A lição de Montesquieu ecoa sem parar: o poder precisa ser dividido, vigiado
e equilibrado — até nas pequenas coisas.
Mas
ele foi além: percebeu que as leis de uma sociedade não podem ser cópias de
modelos estrangeiros ou ideias abstratas. Elas têm que ter o
"espírito" do povo, do lugar, do clima, da tradição. Ou seja: numa
cidade quente do Nordeste, o conflito do ar-condicionado é diferente do de uma
escola na serra gaúcha. A lei, a decisão, a regra — precisam fazer sentido para
aquele espaço e para aquela gente. Um modelo europeu pode falhar no Brasil; uma
regra paulista pode não servir para o interior do Piauí. Montesquieu avisou: as
leis nascem do solo onde pisamos, não de teorias importadas.
Ele
também falou sobre os tipos de governo — e esses também vemos na vida comum. Há
casas que funcionam como repúblicas (todo mundo opina), outras como monarquias
(o pai ou a mãe decidem com honra) e outras ainda como pequenos despotismos (o
avô manda e ninguém contesta). No trabalho, há líderes democráticos, outros
"reis" benevolentes, e outros temidos chefes absolutistas. Tudo isso
espelha o que Montesquieu desenhou no século XVIII.
Por
fim, o grande medo do pensador francês era o despotismo — um regime onde
o medo reina e ninguém ousa falar. Isso também aparece no cotidiano: em
famílias onde ninguém ousa questionar; em empresas onde se teme o chefe; em
escolas onde o aluno jamais pergunta. Quando o medo entra, o pensamento some —
e a liberdade evapora.
Montesquieu
continua atual porque nos lembra que liberdade não é fazer o que se quer — mas ter
regras justas que nos protegem de quem manda demais, até no controle do
ar-condicionado. Liberdade é quando ninguém congela no escritório, ninguém
passa calor no ônibus, ninguém engole o almoço errado sem ter voz no cardápio.
Esse
é o segredo silencioso de uma vida bem vivida: poder compartilhado, voz
ouvida, lei ajustada ao lugar — e a tirania banida até dos detalhes do
dia-a-dia.
Por
isso Montesquieu permanece um pensador necessário — porque entendeu o que
muitos ainda esquecem: o poder sem limite se torna perigoso, mesmo quando
nasce de boas intenções.

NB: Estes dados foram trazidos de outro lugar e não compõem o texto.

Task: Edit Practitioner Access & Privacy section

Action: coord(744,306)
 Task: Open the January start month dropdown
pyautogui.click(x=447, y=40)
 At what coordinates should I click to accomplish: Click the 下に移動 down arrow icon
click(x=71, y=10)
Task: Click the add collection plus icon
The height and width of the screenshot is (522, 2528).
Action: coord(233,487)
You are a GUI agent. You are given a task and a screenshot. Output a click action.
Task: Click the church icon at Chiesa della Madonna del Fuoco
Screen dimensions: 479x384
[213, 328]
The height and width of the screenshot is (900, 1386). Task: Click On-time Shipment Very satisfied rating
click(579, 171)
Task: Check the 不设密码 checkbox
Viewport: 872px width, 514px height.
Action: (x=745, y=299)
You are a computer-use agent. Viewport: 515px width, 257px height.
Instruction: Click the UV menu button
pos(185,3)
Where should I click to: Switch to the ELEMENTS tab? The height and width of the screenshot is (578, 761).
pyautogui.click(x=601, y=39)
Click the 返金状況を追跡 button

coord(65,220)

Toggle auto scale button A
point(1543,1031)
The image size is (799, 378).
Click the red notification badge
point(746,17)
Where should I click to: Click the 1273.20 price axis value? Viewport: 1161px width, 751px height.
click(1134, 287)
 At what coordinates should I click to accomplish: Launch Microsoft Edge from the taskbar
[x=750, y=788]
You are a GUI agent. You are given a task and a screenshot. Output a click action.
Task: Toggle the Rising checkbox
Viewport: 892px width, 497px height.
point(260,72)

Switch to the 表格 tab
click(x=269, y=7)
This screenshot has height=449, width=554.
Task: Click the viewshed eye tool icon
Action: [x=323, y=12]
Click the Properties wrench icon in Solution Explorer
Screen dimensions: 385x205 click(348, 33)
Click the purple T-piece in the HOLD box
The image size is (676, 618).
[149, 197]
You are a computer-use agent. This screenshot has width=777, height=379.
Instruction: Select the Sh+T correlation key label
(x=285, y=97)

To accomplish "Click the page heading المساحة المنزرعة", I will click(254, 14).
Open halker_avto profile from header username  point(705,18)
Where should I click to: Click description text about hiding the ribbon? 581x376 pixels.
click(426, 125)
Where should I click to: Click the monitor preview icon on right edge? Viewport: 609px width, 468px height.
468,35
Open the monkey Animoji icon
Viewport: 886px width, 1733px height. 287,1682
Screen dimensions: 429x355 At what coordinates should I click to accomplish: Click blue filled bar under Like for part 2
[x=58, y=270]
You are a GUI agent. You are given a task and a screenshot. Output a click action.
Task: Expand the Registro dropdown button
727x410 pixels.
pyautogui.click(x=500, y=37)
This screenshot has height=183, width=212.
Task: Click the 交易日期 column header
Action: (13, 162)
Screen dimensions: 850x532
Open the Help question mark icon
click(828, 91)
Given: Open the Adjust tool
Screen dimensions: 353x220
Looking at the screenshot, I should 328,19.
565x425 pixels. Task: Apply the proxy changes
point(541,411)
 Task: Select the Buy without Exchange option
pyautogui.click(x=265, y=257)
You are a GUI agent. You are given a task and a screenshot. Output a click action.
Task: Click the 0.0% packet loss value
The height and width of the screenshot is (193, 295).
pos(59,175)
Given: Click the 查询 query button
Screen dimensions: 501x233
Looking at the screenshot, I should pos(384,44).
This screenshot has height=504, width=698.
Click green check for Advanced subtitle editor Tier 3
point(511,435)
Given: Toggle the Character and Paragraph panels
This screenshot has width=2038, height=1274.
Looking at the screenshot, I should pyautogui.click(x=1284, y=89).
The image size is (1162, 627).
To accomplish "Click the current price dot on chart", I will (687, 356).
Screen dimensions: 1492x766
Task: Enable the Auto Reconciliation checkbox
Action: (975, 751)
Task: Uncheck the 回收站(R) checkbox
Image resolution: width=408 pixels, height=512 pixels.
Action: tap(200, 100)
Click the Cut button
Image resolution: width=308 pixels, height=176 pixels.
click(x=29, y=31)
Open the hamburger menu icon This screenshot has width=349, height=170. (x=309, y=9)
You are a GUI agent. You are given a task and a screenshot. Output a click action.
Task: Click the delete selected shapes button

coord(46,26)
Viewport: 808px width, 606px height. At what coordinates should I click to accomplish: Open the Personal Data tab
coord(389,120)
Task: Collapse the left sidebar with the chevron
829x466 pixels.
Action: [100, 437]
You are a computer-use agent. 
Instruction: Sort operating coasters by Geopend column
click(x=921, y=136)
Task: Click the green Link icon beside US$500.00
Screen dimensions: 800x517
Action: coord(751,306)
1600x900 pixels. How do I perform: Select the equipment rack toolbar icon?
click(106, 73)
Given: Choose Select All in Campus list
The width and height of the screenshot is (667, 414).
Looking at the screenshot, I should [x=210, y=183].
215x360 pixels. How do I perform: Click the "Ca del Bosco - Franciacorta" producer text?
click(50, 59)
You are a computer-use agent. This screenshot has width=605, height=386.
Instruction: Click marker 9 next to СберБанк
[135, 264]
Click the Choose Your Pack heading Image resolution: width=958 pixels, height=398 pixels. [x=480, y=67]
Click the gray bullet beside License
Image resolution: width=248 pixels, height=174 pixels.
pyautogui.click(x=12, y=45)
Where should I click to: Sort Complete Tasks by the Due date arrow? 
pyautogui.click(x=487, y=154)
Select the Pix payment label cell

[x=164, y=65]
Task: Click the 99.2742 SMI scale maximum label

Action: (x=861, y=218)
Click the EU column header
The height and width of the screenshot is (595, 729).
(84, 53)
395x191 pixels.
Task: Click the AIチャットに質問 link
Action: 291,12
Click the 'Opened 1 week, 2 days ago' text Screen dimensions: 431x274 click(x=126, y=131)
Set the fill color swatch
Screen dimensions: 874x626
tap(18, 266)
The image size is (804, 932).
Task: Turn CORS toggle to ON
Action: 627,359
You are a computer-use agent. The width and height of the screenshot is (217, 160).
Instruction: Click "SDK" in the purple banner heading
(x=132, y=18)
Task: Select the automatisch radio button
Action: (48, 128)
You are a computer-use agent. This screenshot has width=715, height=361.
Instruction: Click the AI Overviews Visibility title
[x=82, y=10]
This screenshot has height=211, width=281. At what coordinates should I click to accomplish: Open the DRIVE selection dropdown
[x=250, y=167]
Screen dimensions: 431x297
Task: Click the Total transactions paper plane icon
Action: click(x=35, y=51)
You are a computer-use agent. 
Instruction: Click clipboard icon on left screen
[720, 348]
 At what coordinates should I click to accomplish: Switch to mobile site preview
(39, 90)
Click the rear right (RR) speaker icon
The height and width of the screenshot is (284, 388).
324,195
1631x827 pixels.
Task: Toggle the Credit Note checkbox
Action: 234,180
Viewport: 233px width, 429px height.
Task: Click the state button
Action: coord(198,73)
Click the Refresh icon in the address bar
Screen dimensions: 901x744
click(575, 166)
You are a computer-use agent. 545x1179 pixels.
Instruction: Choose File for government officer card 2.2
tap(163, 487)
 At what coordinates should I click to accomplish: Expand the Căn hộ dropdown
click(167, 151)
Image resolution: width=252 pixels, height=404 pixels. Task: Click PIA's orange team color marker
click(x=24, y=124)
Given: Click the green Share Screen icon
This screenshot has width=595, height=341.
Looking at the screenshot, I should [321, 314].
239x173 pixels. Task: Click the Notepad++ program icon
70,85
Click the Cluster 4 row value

Não é à toa que ele escreveu em O Espírito das
Leis:
“Tudo estaria perdido se o mesmo homem, ou o mesmo corpo dos principais,
exercesse esses três poderes: o de fazer leis, o de executar as resoluções
públicas e o de julgar os crimes ou as querelas dos particulares”.
Esse
alerta simples mudou a política moderna — e, discretamente, também nos alerta
para os pequenos despotismos da vida cotidiana. Na casa, na escola, no
trabalho, no ônibus ou no ar-condicionado do escritório, há sempre o risco de
alguém decidir tudo sozinho, sufocando o resto.
Montesquieu
nos lembra, com a paciência dos grandes mestres, que a liberdade não é grito,
nem desordem, nem ausência de regra — mas sim o equilíbrio silencioso entre
forças que se limitam e se respeitam. Quando o poder se reparte, até o verão na
repartição pública fica menos cruel. E assim, no detalhe banal da temperatura
ambiente, brilha a lição discreta do filósofo francês.